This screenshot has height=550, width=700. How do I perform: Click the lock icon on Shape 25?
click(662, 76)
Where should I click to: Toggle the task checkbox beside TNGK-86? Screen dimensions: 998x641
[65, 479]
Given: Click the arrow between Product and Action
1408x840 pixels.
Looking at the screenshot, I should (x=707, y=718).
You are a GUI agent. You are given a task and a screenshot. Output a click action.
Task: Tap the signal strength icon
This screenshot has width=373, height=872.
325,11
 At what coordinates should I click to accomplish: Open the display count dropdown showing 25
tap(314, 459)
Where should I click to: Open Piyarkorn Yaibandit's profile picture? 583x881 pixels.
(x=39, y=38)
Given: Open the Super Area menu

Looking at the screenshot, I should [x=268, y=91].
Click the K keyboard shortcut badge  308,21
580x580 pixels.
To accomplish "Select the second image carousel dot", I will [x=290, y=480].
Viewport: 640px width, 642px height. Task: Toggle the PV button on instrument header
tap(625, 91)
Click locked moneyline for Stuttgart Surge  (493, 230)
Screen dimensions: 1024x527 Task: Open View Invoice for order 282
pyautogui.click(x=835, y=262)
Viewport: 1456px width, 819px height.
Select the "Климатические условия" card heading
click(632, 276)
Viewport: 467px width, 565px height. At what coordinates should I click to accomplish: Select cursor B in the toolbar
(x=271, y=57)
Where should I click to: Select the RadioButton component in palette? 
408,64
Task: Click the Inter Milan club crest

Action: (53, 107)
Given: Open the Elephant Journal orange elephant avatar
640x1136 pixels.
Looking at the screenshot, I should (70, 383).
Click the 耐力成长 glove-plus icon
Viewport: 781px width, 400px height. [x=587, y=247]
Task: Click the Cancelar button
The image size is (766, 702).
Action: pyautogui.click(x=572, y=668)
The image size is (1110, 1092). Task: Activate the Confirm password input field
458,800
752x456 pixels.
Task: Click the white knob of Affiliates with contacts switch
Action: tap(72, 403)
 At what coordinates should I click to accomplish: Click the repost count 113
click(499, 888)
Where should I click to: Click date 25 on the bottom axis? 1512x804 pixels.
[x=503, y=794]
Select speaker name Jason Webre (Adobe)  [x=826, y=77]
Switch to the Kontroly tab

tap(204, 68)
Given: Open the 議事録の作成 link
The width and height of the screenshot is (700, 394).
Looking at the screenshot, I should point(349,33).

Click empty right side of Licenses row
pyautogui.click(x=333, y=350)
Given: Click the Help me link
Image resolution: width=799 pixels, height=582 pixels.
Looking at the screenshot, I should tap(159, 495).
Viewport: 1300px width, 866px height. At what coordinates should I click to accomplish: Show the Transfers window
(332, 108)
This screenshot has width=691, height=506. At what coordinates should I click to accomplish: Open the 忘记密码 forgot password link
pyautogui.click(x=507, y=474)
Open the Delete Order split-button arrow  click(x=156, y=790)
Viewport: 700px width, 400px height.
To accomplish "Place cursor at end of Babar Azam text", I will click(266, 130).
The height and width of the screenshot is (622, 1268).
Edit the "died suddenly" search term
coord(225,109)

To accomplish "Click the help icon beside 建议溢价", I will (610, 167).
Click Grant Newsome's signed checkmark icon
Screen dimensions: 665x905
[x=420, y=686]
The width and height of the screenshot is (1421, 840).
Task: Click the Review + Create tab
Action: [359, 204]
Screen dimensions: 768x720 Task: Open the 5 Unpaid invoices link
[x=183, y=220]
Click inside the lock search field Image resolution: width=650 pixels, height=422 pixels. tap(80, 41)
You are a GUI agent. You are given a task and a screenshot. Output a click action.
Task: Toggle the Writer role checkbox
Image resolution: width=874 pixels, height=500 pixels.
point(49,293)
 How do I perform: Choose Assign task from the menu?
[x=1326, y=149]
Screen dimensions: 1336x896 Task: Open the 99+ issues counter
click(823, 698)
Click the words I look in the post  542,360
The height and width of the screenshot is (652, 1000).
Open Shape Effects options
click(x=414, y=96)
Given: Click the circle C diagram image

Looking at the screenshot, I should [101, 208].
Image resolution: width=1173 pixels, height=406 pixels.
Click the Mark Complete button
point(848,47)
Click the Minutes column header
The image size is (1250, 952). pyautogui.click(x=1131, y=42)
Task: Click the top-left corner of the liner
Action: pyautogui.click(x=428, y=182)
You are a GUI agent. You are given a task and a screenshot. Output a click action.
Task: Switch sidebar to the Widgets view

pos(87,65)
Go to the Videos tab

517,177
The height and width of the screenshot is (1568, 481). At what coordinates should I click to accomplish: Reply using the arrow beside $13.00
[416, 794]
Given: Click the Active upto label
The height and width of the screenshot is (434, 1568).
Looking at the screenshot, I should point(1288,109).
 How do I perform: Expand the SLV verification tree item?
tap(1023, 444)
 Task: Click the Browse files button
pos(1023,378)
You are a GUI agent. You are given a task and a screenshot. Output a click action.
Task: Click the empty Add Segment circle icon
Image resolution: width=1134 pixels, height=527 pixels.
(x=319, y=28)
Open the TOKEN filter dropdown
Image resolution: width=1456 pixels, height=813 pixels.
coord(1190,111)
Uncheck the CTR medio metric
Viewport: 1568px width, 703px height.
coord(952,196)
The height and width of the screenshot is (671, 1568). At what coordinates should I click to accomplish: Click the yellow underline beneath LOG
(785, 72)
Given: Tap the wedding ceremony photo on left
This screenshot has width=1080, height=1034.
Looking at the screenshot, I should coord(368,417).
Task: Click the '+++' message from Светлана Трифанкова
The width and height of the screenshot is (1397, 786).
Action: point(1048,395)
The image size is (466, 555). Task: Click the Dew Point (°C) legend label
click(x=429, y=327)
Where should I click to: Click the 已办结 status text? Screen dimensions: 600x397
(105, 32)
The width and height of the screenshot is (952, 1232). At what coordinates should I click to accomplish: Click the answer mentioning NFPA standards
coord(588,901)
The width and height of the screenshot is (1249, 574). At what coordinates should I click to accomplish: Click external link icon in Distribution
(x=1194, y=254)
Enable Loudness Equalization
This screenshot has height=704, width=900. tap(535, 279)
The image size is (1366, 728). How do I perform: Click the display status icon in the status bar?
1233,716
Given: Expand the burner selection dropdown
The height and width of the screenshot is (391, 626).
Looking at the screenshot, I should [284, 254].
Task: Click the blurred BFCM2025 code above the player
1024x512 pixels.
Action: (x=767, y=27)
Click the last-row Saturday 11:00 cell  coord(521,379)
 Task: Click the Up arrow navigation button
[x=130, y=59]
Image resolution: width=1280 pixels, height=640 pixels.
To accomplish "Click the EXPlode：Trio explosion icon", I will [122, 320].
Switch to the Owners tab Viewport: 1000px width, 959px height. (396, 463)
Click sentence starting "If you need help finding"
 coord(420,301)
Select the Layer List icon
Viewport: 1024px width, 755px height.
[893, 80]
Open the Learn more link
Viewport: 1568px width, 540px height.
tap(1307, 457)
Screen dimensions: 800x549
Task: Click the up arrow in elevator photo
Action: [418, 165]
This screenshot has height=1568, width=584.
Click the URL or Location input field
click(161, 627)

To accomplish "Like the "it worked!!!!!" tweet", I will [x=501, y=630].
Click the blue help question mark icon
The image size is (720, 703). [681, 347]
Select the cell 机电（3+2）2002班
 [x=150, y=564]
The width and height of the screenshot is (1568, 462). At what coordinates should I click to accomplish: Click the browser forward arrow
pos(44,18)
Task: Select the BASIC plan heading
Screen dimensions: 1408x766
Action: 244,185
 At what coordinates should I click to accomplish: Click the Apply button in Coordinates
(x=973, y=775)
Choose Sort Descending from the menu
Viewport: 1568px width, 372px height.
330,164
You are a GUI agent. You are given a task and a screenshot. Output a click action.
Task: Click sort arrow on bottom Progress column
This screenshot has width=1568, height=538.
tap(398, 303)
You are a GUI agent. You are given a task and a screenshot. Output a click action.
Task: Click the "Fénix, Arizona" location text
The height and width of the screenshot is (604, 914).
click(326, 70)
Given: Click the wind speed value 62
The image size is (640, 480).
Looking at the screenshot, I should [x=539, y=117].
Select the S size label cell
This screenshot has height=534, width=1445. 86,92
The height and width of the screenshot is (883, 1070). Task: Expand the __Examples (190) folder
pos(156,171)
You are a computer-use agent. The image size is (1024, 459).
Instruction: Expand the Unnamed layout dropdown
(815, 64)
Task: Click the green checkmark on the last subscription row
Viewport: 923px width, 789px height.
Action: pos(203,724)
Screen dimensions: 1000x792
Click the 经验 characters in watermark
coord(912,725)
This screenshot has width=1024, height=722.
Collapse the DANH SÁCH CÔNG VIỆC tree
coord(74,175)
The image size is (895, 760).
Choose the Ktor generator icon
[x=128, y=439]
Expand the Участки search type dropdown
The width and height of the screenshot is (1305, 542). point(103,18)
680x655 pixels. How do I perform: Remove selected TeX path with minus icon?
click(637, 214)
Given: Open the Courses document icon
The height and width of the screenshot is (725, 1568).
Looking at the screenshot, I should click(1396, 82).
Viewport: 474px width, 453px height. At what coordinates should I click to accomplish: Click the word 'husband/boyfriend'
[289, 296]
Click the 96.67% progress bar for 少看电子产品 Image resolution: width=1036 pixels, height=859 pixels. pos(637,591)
————————
■ TASK BRIEF: Return only the number of lines in the material with the word "checkmark" in them.

■ ANSWER TO THE EXERCISE: 2